[start Source text]

Sorting by value in Hadoop from a file

Deepika Sethi picture Deepika Sethi · Nov 27, 2011 · Viewed 13.7k times · Source

I have a file containing a String, then a space and then a number on every line.

Example:

Line1: Word 2
Line2 : Word1 8
Line3: Word2 1

I need to sort the number in descending order and then put the result in a file assigning a rank to the numbers. So my output should be a file containing the following format:

Line1: Word1 8 1
Line2: Word  2 2
Line3: Word2 1 3

Does anyone has an idea, how can I do it in Hadoop? I am using java with Hadoop.

Answer

Tudor picture Tudor · Nov 27, 2011

You could organize your map/reduce computation like this:

Map input: default

Map output: "key: number, value: word"

_ sorting phase by key _

Here you will need to override the default sorter to sort in decreasing order.

Reduce - 1 reducer

Reduce input: "key: number, value: word"

Reduce output: "key: word, value: (number, rank)"

Keep a global counter. For each key-value pair add the rank by incrementing the counter.

Edit: Here is a code snipped of a custom descendant sorter:

public static class IntComparator extends WritableComparator {

    public IntComparator() {
        super(IntWritable.class);
    }

    @Override
    public int compare(byte[] b1, int s1, int l1,
            byte[] b2, int s2, int l2) {

        Integer v1 = ByteBuffer.wrap(b1, s1, l1).getInt();
        Integer v2 = ByteBuffer.wrap(b2, s2, l2).getInt();

        return v1.compareTo(v2) * (-1);
    }
}

Don't forget to actually set it as the comparator for your job:

job.setSortComparatorClass(IntComparator.class);

[end Source text]

Prompt 1:
In the Hadoop sorting thread, how many reducers does the answer's suggested setup use?

[start Provided data]

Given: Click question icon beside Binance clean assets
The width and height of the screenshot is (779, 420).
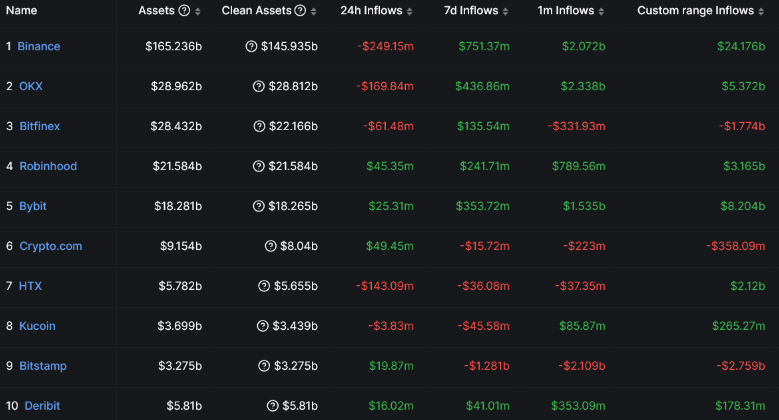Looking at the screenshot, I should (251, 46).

[end Provided data]
[start Provided data]

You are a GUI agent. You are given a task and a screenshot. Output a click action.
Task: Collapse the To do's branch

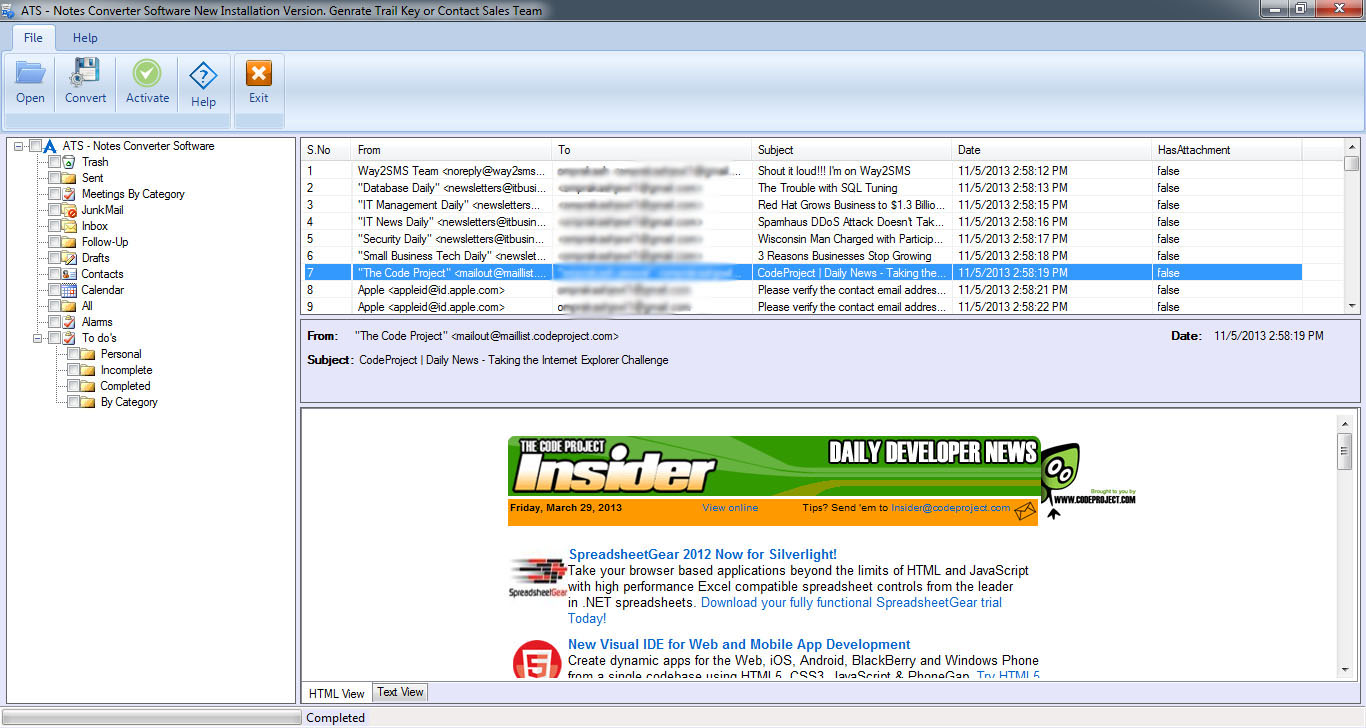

[end Provided data]
[start Provided data]

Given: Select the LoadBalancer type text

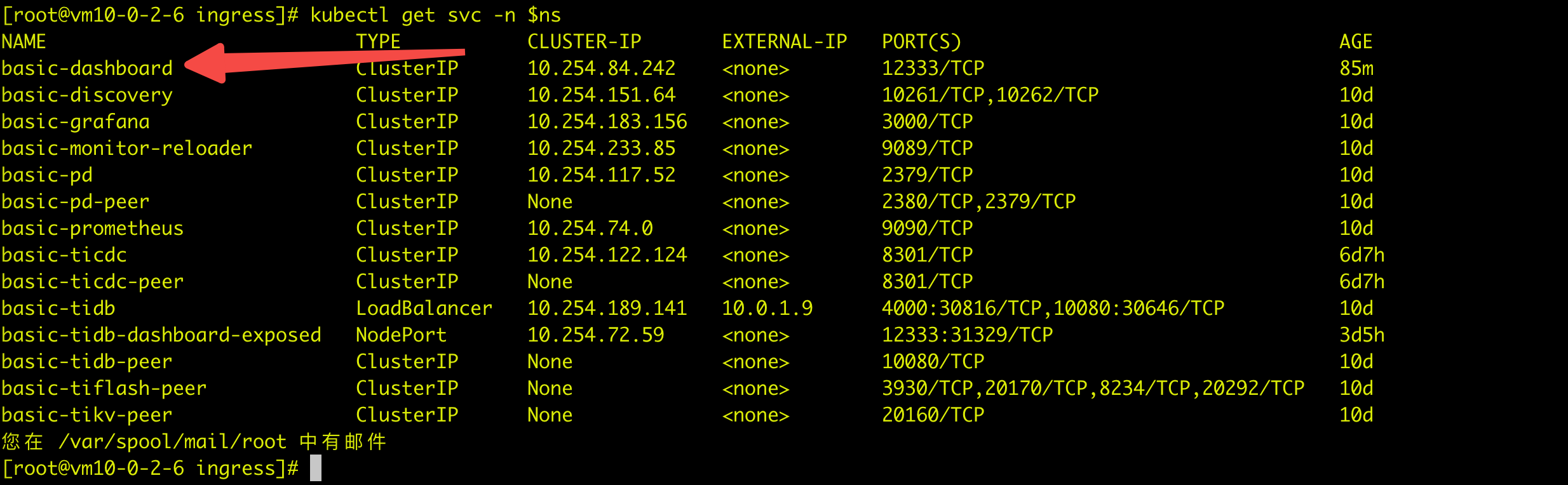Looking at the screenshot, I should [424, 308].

[end Provided data]

Prompt 2:
Convert the records into a JSON list of strings, one string per line, starting at the line that contains "Given: Click question" and stopping after the line that contains "Looking at the screenshot, I should (251, 46).". Include only those lines, skip blank lines, and leave out the pictures.

Task response 1:
One reducer.

Task response 2:
[
  "Given: Click question icon beside Binance clean assets",
  "The width and height of the screenshot is (779, 420).",
  "Looking at the screenshot, I should (251, 46)."
]